2015年6月27日至28日,第十一届心血管医师规范化培训班暨中国全科医师心血管疾病培训会议在北京顺利召开。北京大学人民医院心内科的郭继鸿教授在会上做了题为“早复极综合征的现代认识”的精彩报告,医脉通对郭教授的报告进行了整理,并与大家分享。
一、认识与定位
1936年,Shipley与Hallaran首次描述了早复极波。
二、定义与比较

如图所示,我们在除极QRS波群与负极T波之间标注出了A、B两种改变,以往早期复极综合征心电图改变以明显的J波和ST段弓背向下抬高为特征,因此传统早复极波为定义A+B。2013年国际专家共识指出,12导联心电图下壁或侧壁导联、≥2个连续导联、J点抬高时≥1 mm时则诊断早复极波,未提及ST段抬高,因此现代早复极波仅指A部分的改变。传统概念心电图的特点是J点后ST段凹面向上,以往认为该波出现在青壮年人群(20~40岁)心电图中,是良性改变;导联特点是V3、V4中胸导联,无中胸导联仅下壁有时不能诊断。现代概念心电图特点是以J点或J波为中心,导联特点是前侧壁、下壁导联,仅中胸导联不能诊断,必须以J点或J波为中心;早复极者的室颤、猝死风险比无早复极者增加3~10倍。
三、发生率与影响因素
心电图记录到早复极波发生率在社区或一般人群中为1%~13%,在特发性室颤患者中为15%~70%,在Brugada综合征中位10%~15%。儿童早复极波较为多见,在成年早期到中年检出率逐渐降低,50岁后少见,提示雄性激素影响,早复极波检出者中男女比例为7:3。
四、早复极波分型
Gan-XinYan

Heng 5型分型法

Heng分型及预警(形态)将早复极波分为了切迹(Notching)、顿挫(Slurring)与J点,切迹是指QRS波降支被打断而形成新波,顿挫指降支未被打断而斜率发生改变,J点未出现波,只有点。
Heng分型时先要确定J波或J点的x点和y点幅度。x点是切迹波或顿挫波的最高点,其幅度是指该点到心电图等电位线的垂直距离,x点的幅度至少要≥ 1mm(0.1mV)。而y点是指J波结束并向ST段过度的结合点。y点的幅度是指y点与心电图等电位线之间的垂直距离,y点高度也分成≥ 0.1mV 和<0.1mV两种情况。

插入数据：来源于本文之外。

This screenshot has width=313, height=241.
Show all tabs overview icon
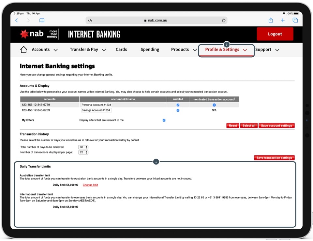pyautogui.click(x=295, y=20)
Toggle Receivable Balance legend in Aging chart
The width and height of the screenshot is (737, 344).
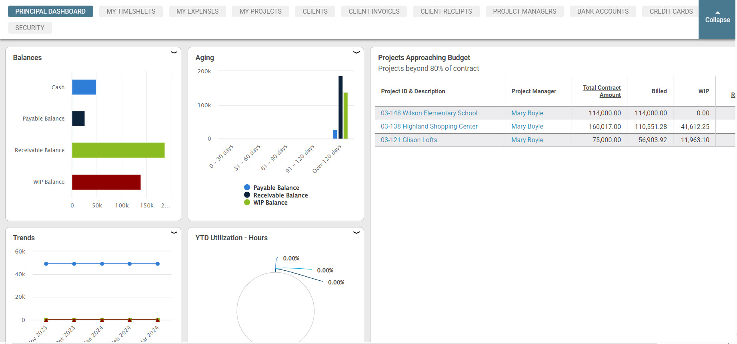point(280,195)
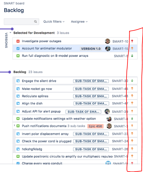Image resolution: width=143 pixels, height=172 pixels.
Task: Click the orange priority arrow on SMART-45
Action: (x=132, y=88)
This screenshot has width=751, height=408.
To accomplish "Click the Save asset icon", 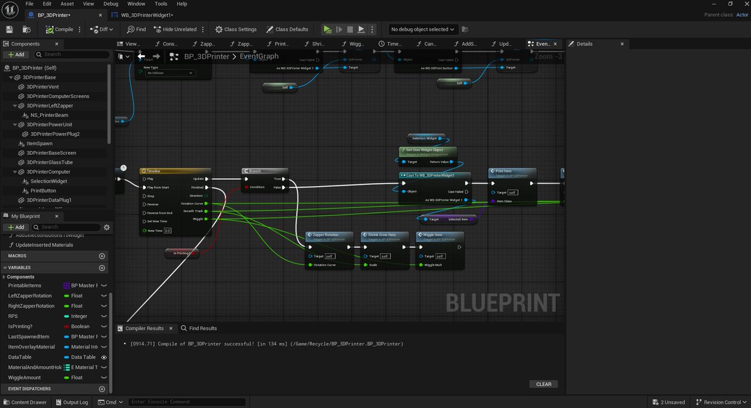I will 9,29.
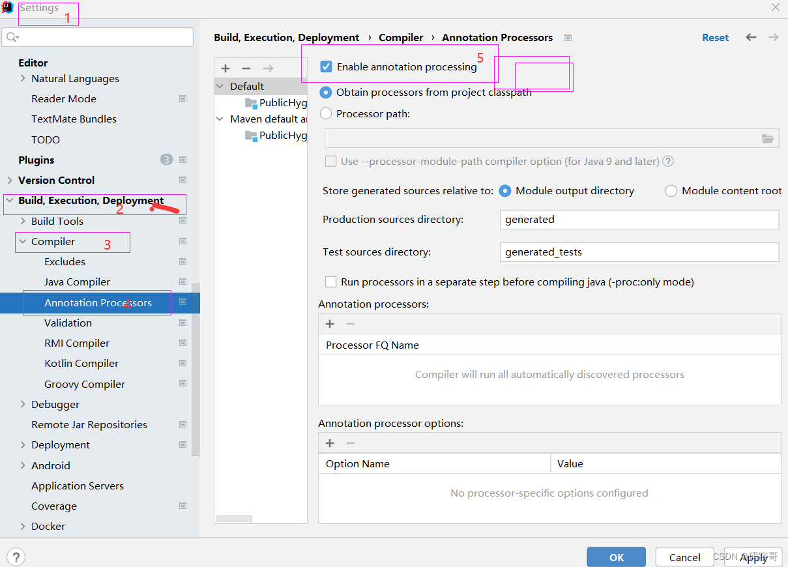Select Validation in the settings tree
Image resolution: width=788 pixels, height=567 pixels.
[68, 323]
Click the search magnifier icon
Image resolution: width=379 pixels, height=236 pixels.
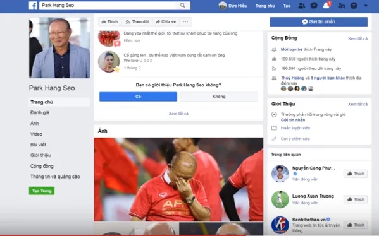point(182,5)
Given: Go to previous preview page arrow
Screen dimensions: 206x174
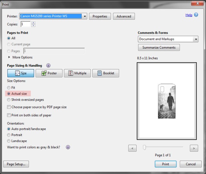Looking at the screenshot, I should pos(132,148).
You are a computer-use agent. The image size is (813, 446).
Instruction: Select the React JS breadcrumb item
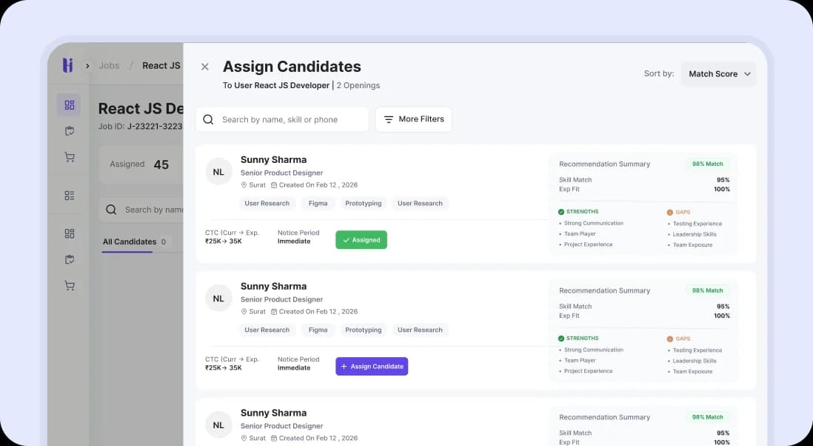[x=160, y=65]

根据J波的形态及相关x和y点的幅度,可将早复极波分成 5 型。首先将切迹型J波分成1型和2型:x≥0.1mV,y≥0.1mV者为1型;x≥0.1mV,y<0.1mV 者为2型;再将顿挫型J波分为3型和4型,当x≥0.1mV,y≥0.1mV 时为3型;当x≥0.1mV,y<0.1mV时为4型;而5型是指仅有J点抬高的情况,故只有x或y≥0.1mV。除上述5型外,尚有患者心电图有上述各型早复极波的混合存在,其被称为混合型。
五、诊断与鉴别
早复极波的诊断过程可完全按照2013年国际专家共识定义进行。早复极综合征诊断包括心电图诊断与临床诊断,对于未死亡患者,需以早复极波加原因不明的室颤、
早复极波(有室颤风险)与QRS碎裂波(室内传导延迟)易被混淆,但病理意义不同,需加以鉴别。首先使患者进行运动,因早复极波具有慢频率依赖性,所以运动后心率加快时早复极波消失,QRS碎裂波具有快频率依赖性,运动后碎裂波加强。近时日本学者Aizawa提出心率加快鉴别法,观察该波振幅的变化,进而做出两者的诊断与鉴别。他提出了自身房早伴下传、人工房早伴下传及快速心房起搏伴下传3种加快患者心率的方法,同样根据心率加快后波形变化进行判断。
六、危险分层
早复极波患者的危险分层可根据患者家族史、个人病史及J波5个特征进行判断。家族史主要指患者家庭成员有无早复极波或猝死情况,个人病史指患者自身有无不明原因的晕厥、室颤、室速等,J波5个特征包括J波高度、导联数量、形态、动态变化及J波后ST段形态。J波高度>0.2 mV指示患者风险增加,I、II、III导联越多越容易发生恶性室性心律失常,切迹的临床意义更大,慢频率J波幅度变高是不好的征兆,J波后ST段形态分为上升、水平及下斜型,上升型发生率高,预后良好,水平型与下斜型发生率低,预后不佳。